Items from a dataset
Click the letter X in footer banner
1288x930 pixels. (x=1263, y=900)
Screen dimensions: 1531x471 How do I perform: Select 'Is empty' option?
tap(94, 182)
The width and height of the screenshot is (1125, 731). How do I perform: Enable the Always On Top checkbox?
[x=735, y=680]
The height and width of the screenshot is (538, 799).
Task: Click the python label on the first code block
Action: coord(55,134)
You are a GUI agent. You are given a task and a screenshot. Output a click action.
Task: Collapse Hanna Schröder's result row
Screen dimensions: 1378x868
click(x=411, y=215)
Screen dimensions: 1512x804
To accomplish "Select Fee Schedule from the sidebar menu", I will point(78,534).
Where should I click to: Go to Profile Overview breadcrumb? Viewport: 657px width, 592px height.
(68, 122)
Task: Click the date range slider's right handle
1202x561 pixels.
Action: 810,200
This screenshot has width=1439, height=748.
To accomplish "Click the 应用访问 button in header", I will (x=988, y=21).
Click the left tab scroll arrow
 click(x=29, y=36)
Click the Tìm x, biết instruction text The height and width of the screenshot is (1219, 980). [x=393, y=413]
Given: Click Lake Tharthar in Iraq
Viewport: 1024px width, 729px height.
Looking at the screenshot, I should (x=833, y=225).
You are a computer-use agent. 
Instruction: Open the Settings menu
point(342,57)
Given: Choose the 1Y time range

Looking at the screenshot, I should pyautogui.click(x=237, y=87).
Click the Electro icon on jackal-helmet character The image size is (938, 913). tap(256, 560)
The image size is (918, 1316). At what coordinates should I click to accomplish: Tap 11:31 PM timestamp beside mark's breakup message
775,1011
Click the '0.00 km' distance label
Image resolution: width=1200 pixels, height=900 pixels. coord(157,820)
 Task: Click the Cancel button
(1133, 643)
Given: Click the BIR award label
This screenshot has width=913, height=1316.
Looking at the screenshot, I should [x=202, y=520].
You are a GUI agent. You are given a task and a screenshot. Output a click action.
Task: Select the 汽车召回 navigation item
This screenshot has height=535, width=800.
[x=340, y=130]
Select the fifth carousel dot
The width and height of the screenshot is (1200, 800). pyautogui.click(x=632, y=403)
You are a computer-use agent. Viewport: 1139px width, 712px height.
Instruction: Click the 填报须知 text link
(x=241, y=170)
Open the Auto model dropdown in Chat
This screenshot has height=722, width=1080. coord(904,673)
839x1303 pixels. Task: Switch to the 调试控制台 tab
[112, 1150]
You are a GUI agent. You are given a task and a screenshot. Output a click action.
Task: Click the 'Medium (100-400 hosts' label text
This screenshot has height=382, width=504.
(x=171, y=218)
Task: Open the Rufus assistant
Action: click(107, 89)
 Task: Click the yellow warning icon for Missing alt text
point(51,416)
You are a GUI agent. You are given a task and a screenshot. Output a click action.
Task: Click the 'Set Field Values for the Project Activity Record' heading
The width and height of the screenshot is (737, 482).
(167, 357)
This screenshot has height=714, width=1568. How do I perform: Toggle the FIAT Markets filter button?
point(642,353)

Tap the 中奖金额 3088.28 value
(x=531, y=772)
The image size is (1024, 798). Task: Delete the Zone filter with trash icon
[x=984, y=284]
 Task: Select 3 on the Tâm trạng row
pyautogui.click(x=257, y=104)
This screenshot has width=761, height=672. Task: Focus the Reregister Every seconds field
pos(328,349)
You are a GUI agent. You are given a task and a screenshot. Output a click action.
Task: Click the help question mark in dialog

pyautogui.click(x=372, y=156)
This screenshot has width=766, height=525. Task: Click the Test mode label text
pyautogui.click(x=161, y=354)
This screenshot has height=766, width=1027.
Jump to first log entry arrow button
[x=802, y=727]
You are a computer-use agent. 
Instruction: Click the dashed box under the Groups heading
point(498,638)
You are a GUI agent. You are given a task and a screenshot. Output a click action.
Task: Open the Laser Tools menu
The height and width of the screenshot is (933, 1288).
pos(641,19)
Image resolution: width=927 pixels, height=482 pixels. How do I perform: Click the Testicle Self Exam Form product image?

Assignment
Output the lines above verbatim and in full.

Solution
Click the letter X in footer banner
1288x930 pixels. (x=1263, y=900)
Screen dimensions: 1531x471 How do I perform: Select 'Is empty' option?
tap(94, 182)
The width and height of the screenshot is (1125, 731). How do I perform: Enable the Always On Top checkbox?
[x=735, y=680]
The height and width of the screenshot is (538, 799).
Task: Click the python label on the first code block
Action: coord(55,134)
You are a GUI agent. You are given a task and a screenshot. Output a click action.
Task: Collapse Hanna Schröder's result row
Screen dimensions: 1378x868
click(x=411, y=215)
Screen dimensions: 1512x804
To accomplish "Select Fee Schedule from the sidebar menu", I will point(78,534).
Where should I click to: Go to Profile Overview breadcrumb? Viewport: 657px width, 592px height.
(68, 122)
Task: Click the date range slider's right handle
1202x561 pixels.
Action: 810,200
This screenshot has width=1439, height=748.
To accomplish "Click the 应用访问 button in header", I will (x=988, y=21).
Click the left tab scroll arrow
 click(x=29, y=36)
Click the Tìm x, biết instruction text The height and width of the screenshot is (1219, 980). [x=393, y=413]
Given: Click Lake Tharthar in Iraq
Viewport: 1024px width, 729px height.
Looking at the screenshot, I should (x=833, y=225).
You are a computer-use agent. 
Instruction: Open the Settings menu
point(342,57)
Given: Choose the 1Y time range

Looking at the screenshot, I should pyautogui.click(x=237, y=87).
Click the Electro icon on jackal-helmet character The image size is (938, 913). tap(256, 560)
The image size is (918, 1316). At what coordinates should I click to accomplish: Tap 11:31 PM timestamp beside mark's breakup message
775,1011
Click the '0.00 km' distance label
Image resolution: width=1200 pixels, height=900 pixels. coord(157,820)
 Task: Click the Cancel button
(1133, 643)
Given: Click the BIR award label
This screenshot has width=913, height=1316.
Looking at the screenshot, I should [x=202, y=520].
You are a GUI agent. You are given a task and a screenshot. Output a click action.
Task: Select the 汽车召回 navigation item
This screenshot has height=535, width=800.
[x=340, y=130]
Select the fifth carousel dot
The width and height of the screenshot is (1200, 800). pyautogui.click(x=632, y=403)
You are a computer-use agent. Viewport: 1139px width, 712px height.
Instruction: Click the 填报须知 text link
(x=241, y=170)
Open the Auto model dropdown in Chat
This screenshot has height=722, width=1080. coord(904,673)
839x1303 pixels. Task: Switch to the 调试控制台 tab
[112, 1150]
You are a GUI agent. You are given a task and a screenshot. Output a click action.
Task: Click the 'Medium (100-400 hosts' label text
This screenshot has height=382, width=504.
(x=171, y=218)
Task: Open the Rufus assistant
Action: click(107, 89)
 Task: Click the yellow warning icon for Missing alt text
point(51,416)
You are a GUI agent. You are given a task and a screenshot. Output a click action.
Task: Click the 'Set Field Values for the Project Activity Record' heading
The width and height of the screenshot is (737, 482).
(167, 357)
This screenshot has height=714, width=1568. How do I perform: Toggle the FIAT Markets filter button?
point(642,353)

Tap the 中奖金额 3088.28 value
(x=531, y=772)
The image size is (1024, 798). Task: Delete the Zone filter with trash icon
[x=984, y=284]
 Task: Select 3 on the Tâm trạng row
pyautogui.click(x=257, y=104)
This screenshot has width=761, height=672. Task: Focus the Reregister Every seconds field
pos(328,349)
You are a GUI agent. You are given a task and a screenshot. Output a click action.
Task: Click the help question mark in dialog

pyautogui.click(x=372, y=156)
This screenshot has width=766, height=525. Task: Click the Test mode label text
pyautogui.click(x=161, y=354)
This screenshot has height=766, width=1027.
Jump to first log entry arrow button
[x=802, y=727]
You are a computer-use agent. 
Instruction: Click the dashed box under the Groups heading
point(498,638)
You are a GUI agent. You are given a task and a screenshot. Output a click action.
Task: Open the Laser Tools menu
The height and width of the screenshot is (933, 1288).
pos(641,19)
Image resolution: width=927 pixels, height=482 pixels. How do I perform: Click the Testicle Self Exam Form product image?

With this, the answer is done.